Pero sobre todo es significativo su encuentro con el poeta Juan Gil-Albert, amigo íntimo de juventud, republicano como él pero que ahora está agradecido porque «se han acordado de él» para recitar unos poemas «aquellos que despreciábamos tan cordialmente: los del Círculo de Bellas Artes, el Ateneo; Lo Rat Penat...». Y el «pobre Juanito» (como le llama Aub), le contesta: «Mas ¿qué harías tú, Maxito, tras veintidós años de estar aquí aplastado?».

Encuentros como estos, tal como señala Aznar, le sirven a Aub para «reafirmarse en que lo que quiere es volverse, que no tiene ya nada que ver con la València, y con la España, de la que tuvo que marcharse 30 años atrás».

Si los viejos amigos le decepcionan, no lo hacen menos los jóvenes con los que se encuentra, a los que recrimina -de manera bastante injusta, como señala el editor-, su escasa movilización contra el franquismo. «Lo verdaderamente inaudito es el desconocimiento que tiene la actual generación, por llamarla de alguna manera (...) de lo que pudo ser la nuestra», escribe amargado en el diario. «Ninguno me preguntó nunca nada acerca de la guerra civil», apunta también.

Ni preguntan por la guerra civil ni, tal como comprueba tanto en València como en Barcelona, preguntan tampoco por él. «Estoy en Valencia, en una librería de Valencia; nadie sabe quién soy», lamenta.

«El encontronazo de Max Aub con València fue más brutal de lo que había previsto -confirma Aznar-. Está enfermo y está viviendo la tragedia de la mayoría de los exiliados: comprobar que Franco los está enterrando. Él tenía ganas de volver, mantiene amigos en Madrid, Barcelona y València. Se da el gusto de volver a ver la casa que el incautaron en Almirante Cadarso, de recuperar los libros que están en la universidad, de reencontrarse con sus raíces... Pero viene con prevención, con recelo, sabiendo lo que se va a encontrar. Y aun así, la realidad le desborda».

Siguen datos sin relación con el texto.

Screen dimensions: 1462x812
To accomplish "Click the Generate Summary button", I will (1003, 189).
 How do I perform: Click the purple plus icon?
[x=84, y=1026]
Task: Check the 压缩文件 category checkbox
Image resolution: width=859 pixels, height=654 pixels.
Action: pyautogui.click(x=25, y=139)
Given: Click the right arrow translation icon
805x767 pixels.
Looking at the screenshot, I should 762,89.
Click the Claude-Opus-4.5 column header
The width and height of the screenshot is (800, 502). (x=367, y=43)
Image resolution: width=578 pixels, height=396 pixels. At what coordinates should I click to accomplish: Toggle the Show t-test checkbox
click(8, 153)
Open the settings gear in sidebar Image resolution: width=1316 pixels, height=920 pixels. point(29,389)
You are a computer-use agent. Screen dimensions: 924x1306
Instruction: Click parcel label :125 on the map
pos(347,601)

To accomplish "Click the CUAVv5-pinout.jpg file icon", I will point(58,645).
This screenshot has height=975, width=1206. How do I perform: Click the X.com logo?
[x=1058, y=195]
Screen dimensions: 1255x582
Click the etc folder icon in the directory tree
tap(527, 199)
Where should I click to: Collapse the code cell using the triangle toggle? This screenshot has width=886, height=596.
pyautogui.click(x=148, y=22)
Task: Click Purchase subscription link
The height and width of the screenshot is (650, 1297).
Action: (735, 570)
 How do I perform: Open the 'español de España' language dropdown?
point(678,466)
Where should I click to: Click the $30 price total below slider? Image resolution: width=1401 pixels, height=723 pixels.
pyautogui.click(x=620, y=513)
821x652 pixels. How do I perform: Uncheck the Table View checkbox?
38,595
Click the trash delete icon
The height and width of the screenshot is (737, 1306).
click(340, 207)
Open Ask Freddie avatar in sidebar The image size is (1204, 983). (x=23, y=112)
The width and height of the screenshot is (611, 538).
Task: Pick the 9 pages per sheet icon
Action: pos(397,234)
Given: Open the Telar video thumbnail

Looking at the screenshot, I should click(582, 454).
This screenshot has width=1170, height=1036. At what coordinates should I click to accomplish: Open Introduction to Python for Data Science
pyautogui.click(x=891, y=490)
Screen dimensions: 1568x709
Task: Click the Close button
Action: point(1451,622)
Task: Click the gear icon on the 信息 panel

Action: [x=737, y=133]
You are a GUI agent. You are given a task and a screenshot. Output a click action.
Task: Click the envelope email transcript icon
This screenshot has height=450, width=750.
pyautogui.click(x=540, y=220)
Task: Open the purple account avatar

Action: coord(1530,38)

«Todo tiene evidentemente cincuenta años más, medio siglo, como yo. Yo no; lo veo con los ojos de entonces», reconoce Aub. Sí, quizá el problema también es él. En una amarga conversación que mantiene con uno de sus sobrinos, el joven le recrimina. «No puedes ver Valencia como es porque se te representa como fue».

Max Aub llegó a València cuando tenía 11 años. La familia fija su residencia en la Avenida del Puerto, y posteriormente en la calle la Reina . Más tarde en la calle Garrigues, hasta 1926, y por último en la calle Almirante Cadarso, 13.

La primera edición de «La gallina ciega» se publicó en México en 1970 y no fue hasta 1995 cuando Alba la publica por primera vez en España, con la edición también a cargo de Manuel Aznar, que es el responsable de la nueva edición en Renacimiento.